■ TASK INSTRUCTIONS:
Repeat exactly the lines below that lie between the line with "For every named" and the line with "[Salão de Beleza em Nova Lima] (136, 81)", counting both of those lines as part of the answer.

■ SUPPLIED DATA:
▬▬▬
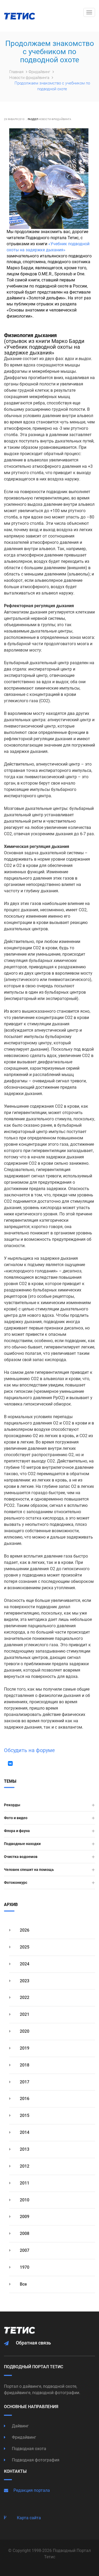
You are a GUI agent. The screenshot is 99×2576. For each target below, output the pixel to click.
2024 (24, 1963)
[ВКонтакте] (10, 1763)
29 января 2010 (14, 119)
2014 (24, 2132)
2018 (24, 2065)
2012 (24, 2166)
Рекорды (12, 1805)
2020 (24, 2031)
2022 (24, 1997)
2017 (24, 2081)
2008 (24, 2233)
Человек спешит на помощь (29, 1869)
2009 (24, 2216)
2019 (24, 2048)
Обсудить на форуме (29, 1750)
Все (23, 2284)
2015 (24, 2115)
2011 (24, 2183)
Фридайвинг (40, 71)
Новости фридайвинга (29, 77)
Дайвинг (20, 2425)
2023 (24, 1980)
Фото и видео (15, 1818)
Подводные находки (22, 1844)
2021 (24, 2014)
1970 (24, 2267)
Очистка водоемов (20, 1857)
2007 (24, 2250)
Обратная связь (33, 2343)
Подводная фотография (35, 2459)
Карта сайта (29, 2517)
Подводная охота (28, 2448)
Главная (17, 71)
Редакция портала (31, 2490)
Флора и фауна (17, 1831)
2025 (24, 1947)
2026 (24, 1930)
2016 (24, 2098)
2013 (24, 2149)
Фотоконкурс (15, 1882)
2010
▬▬▬
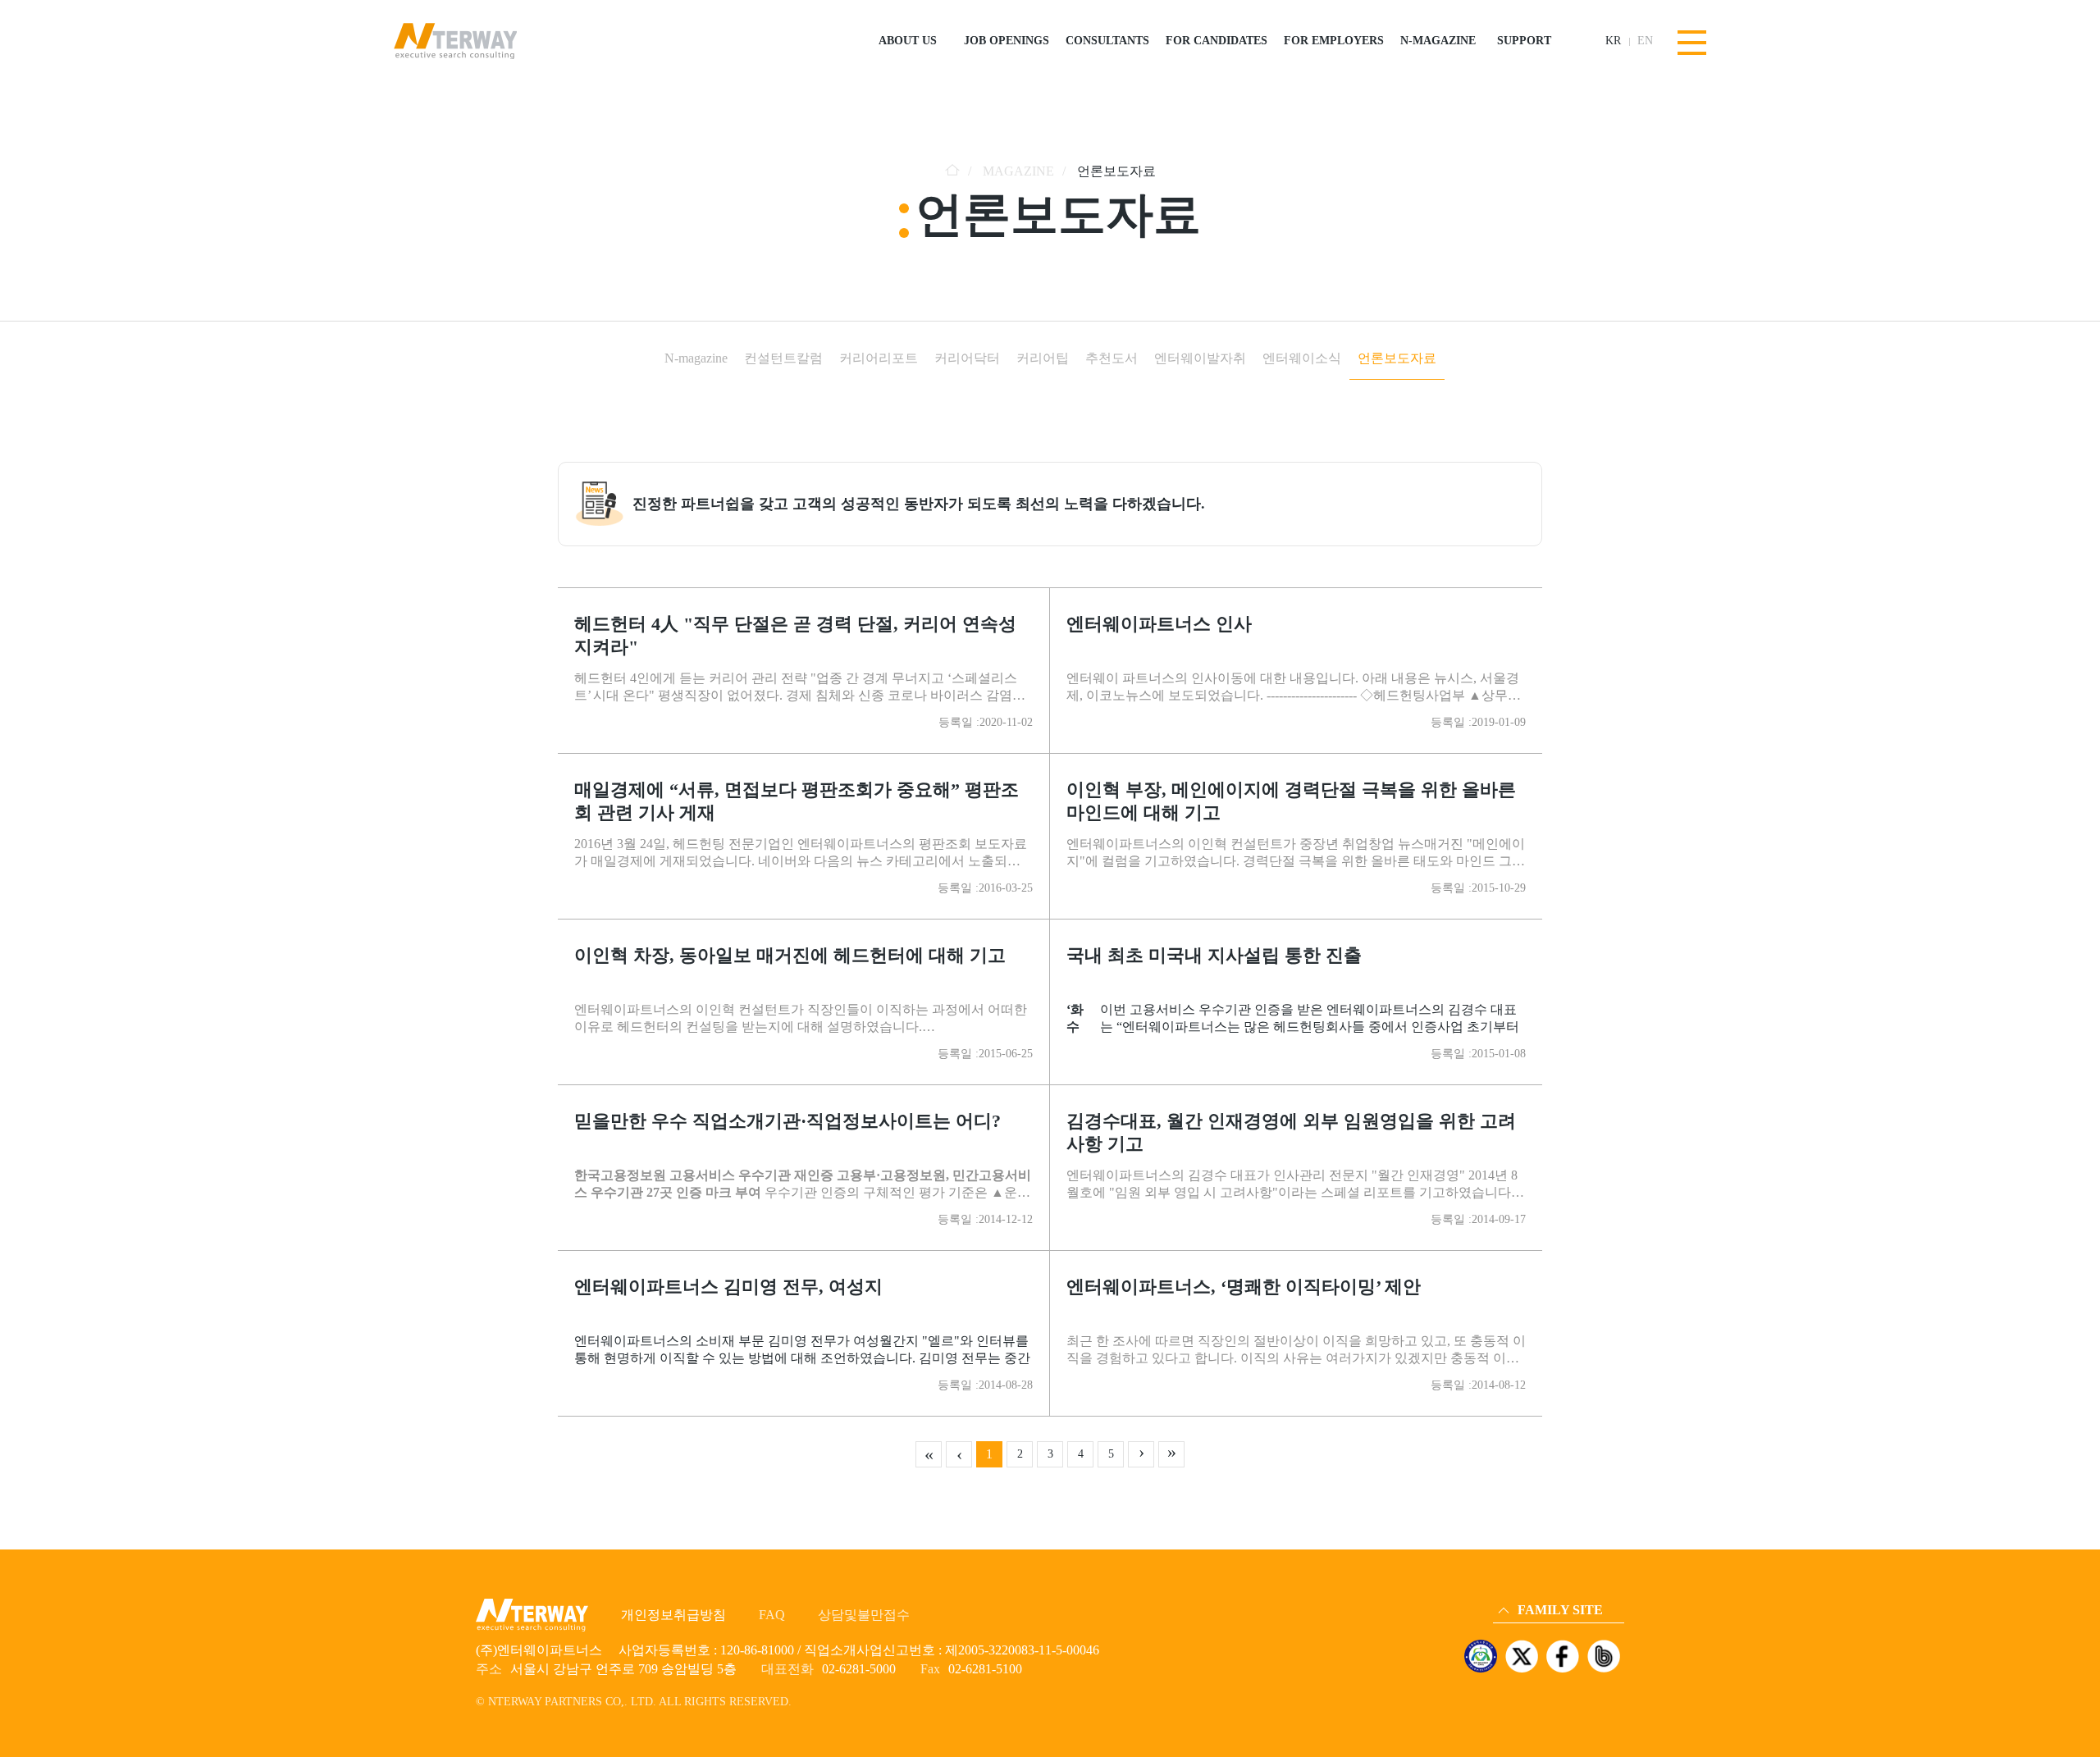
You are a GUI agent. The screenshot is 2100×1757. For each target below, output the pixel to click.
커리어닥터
▬▬▬
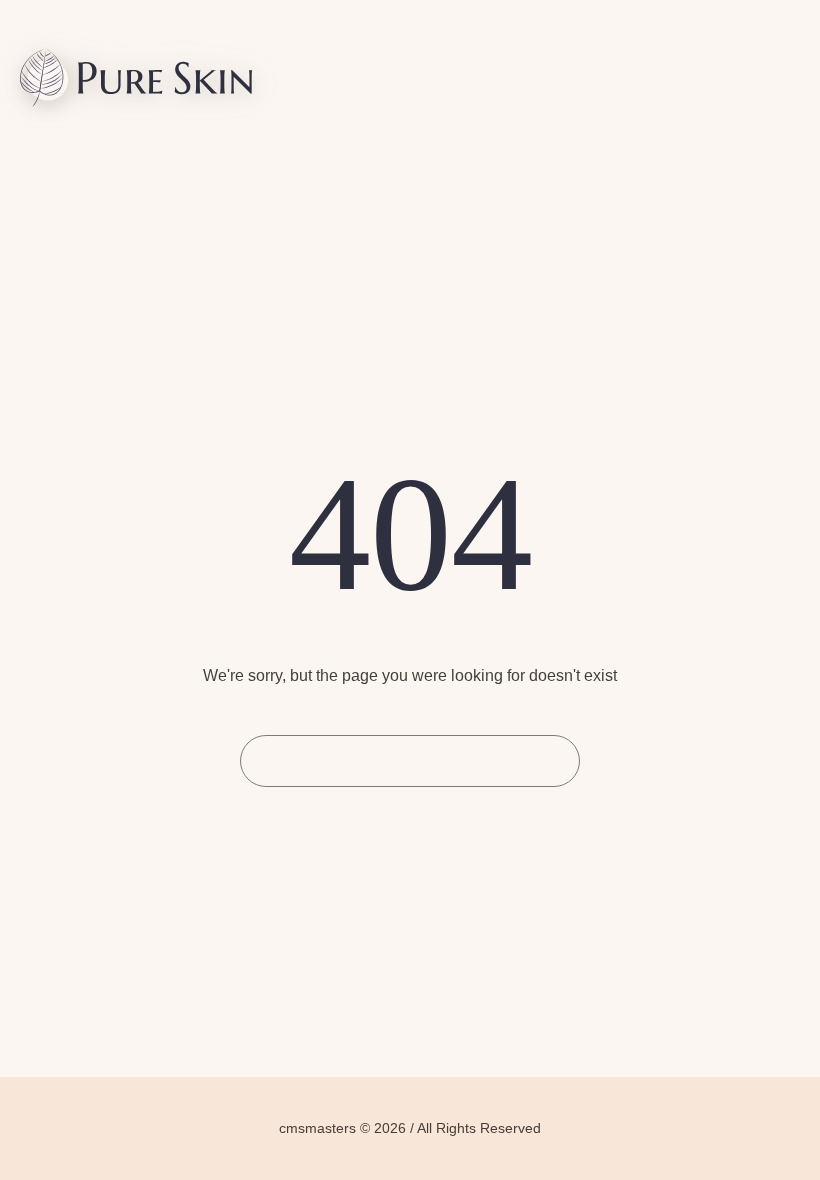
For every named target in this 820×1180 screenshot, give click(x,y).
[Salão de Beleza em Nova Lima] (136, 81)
▬▬▬
■ WRITTEN ANSWER:
For every named target in this 820×1180 screenshot, give click(x,y).
[Salão de Beleza em Nova Lima] (136, 81)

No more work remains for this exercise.